Editorial : nouvelles mesures indemnitaires ou saupoudrage ?

Le 28 février 2002, le ministre de la défense a annoncé à Istres, une série de mesures inscrites dans un plan pluriannuel (2002-2008) et destinées à calmer en période électorale, une grogne légitime au sein des armées. L’urgence de la situation l’a emporté sur la réflexion et la concertation. Pourtant, la somme de 433 millions d’euros annoncée au titre de la revalorisation de la condition militaire pour la période 2002-2003 est importante mais sans aucune incidence sur les soldes de base, donc sur les retraites. Une nouvelle fois et dans une atmosphère de désinformation générale des françaises et des français, le gouvernement, s’est livré à un véritable saupoudrage de pourcentages appliqués à des primes ou des indemnités dérisoires. 4% sur l’indemnité de charges militaires représentent pour certains une misérable augmentation de 8,22 euros (53,91 fr.) par mois. 1% d’augmentation sur la prime afférente au diplôme de qualification supérieure correspond pour d’autres à 18,40 euros (120,70 fr.) par mois !

Même les indemnités opérationnelles ne sont pas équitables ! Les unités parachutistes constamment sur le terrain sont, sans raison, écartées du bénéfice de l’indemnité de service en campagne pourtant revalorisée de 10%.

Si quelques militaires sont satisfaits de cette revalorisation, nombreux sont ceux qui ont manifesté leur colère auprès de l’association. La déception est grande, elle confine à l’amertume. Pourquoi ?

Aucune annonce de mesures sur :
– La mise en place rapide de moyens pour accomplir les missions opérationnelles et d’entraînement ;
– les effectifs ;
– la réforme du statut général des militaires;
– les instances de concertation ;
– l’intégration de certaines primes dans le calcul des retraites ;
– l’obligation de transparence de l’administration militaire ;
– la précarité des carrières ;
– la stricte parité des rémunérations avec la fonction publique (remise à plat du décret de 1948 sur la grille indiciaire modifié des centaines de fois au point que plus personne ne s’y retrouve ! il en est de même pour la NBI et le maquis des primes et indemnités) ;
– les retards de paiement aux personnels des frais de déplacement ;
– les moyens de retenir les personnels qualifiés (médecins, infirmiers, informaticiens etc.)

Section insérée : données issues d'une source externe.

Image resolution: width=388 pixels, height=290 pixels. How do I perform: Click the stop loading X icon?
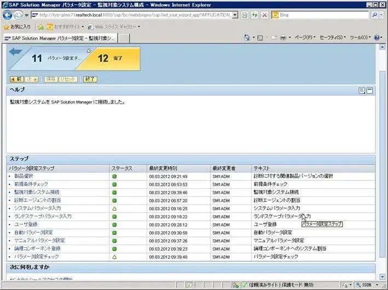tap(264, 15)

Aucune annonce de mesures afin que les militaires jouissent de règles de gestion comparables à celles qui existent pour les autres corps de la fonction publique générale.

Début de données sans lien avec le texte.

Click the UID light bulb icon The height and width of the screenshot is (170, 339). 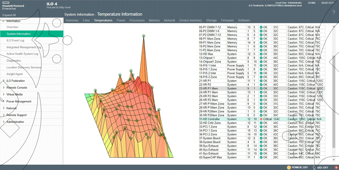click(x=314, y=167)
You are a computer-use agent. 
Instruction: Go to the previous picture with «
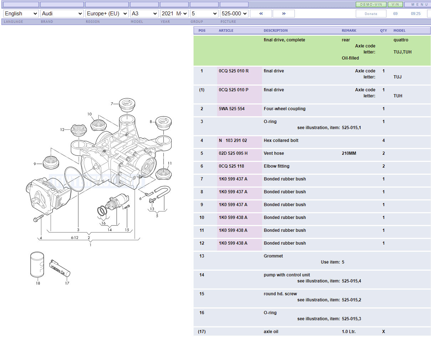click(x=261, y=14)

Le malaise au sein des armées reste entier. Il ne procède pas d’un mouvement corporatiste vénal en quête de quelques misérables revalorisations sonnantes et trébuchantes ayant pour but un traitement égalitaire avec les gendarmes. Ce n’est donc pas en injectant de manière désordonnée, précipitée et confuse de l’argent ici ou là que les esprits s’apaiseront.

De quoi souffrent donc avant tout les militaires d’aujourd’hui ?

– d’un manque de considération des autorités politiques de ce pays,
– d’un manque de considération d’une fraction carriériste de leur propre hiérarchie, distante et parfois méprisante, tant à l’égard des personnes que des problèmes soumis,
– du retard apporté pour la mise en place et le maintien opérationnels des équipements nécessaires à l’exécution de leurs missions,
– d’un total manque de transparence dans la gestion de leur carrière et des décisions administratives prises à leur encontre ;

Enfin, ils souhaitent avoir un minimum de vie en famille et une meilleure prise en compte de leurs problèmes familiaux avant le prononcé d’une mutation. L’armée n’a pas pour vocation de devenir une machine à fabriquer des divorces !

Nul doute que l’anesthésie locale, administrée à la « grande muette » par un gouvernement finissant, risque de provoquer un réveil agité si les problèmes de fond ne sont pas traités dans des délais raisonnables.